## WHAT THE EXERCISE ASKS
For the passage below on building suffix trees, decide whether each statement agrees with it: 1. Ukkonen's algorithm processes the text from right to left. 2. McCreight's algorithm runs in linear time. 3. The lecture gives a detailed explanation of these algorithms. Answer yes or no for each, and quote the deciding words of the passage.

## SOURCE EXTRACT

Suffix trees for a string \(T\) of length \(m\) can be constructed in \(O(m)\) time. Algorithms like Ukkonen’s and McCreight’s achieve this linear time complexity, making suffix trees highly efficient for practical applications. These algorithms are typically based on incremental construction methods.

These algorithms are sophisticated and build the suffix tree incrementally. Ukkonen’s algorithm, for instance, is an online algorithm that constructs the suffix tree by processing the text character by character from left to right. McCreight’s algorithm is another linear-time algorithm that uses a different approach, processing suffixes in a specific order to achieve linear time complexity.

While the detailed explanation of these algorithms is beyond the scope of this lecture, it is important to recognize that linear-time construction is achievable, making suffix trees a highly efficient data structure for various string processing tasks.

In practice, the choice of construction algorithm might depend on factors such as implementation complexity and constant factors in the time complexity, but the theoretical linear time bound underscores the efficiency of suffix trees.

## MATERIAL PROVIDED
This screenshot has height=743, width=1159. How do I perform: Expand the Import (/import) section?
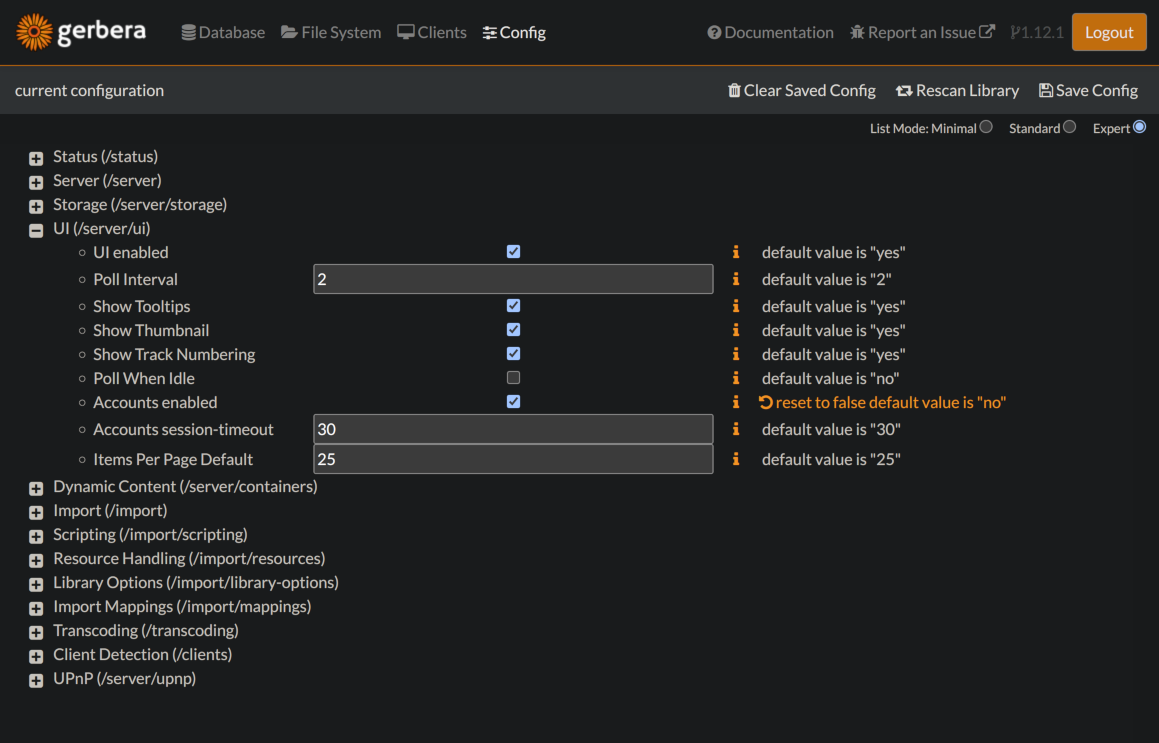click(x=36, y=512)
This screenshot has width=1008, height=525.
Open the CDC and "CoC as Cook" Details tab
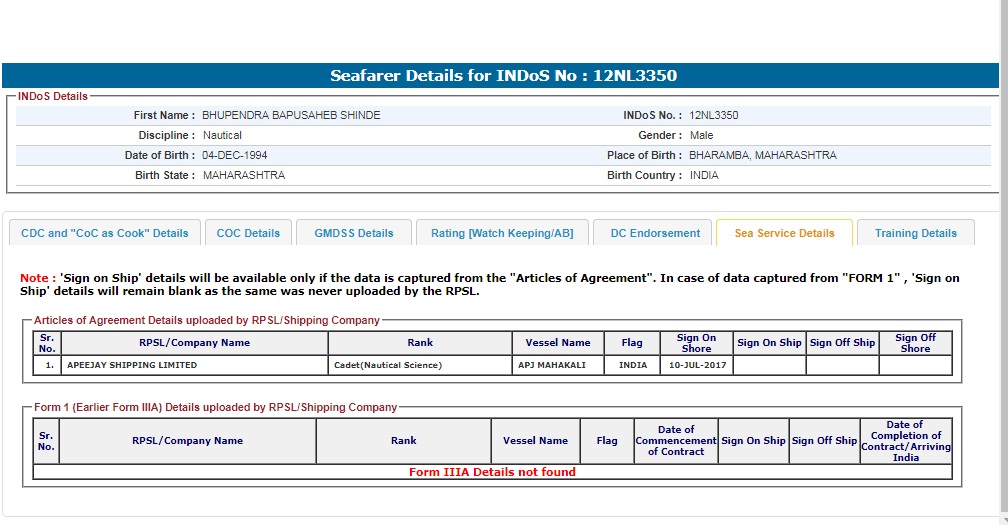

## RESPONSE AREA
1. No: "processing the text character by character from left to right"
2. Yes: "McCreight’s algorithm is another linear-time algorithm"
3. No: "the detailed explanation of these algorithms is beyond the scope of this lecture"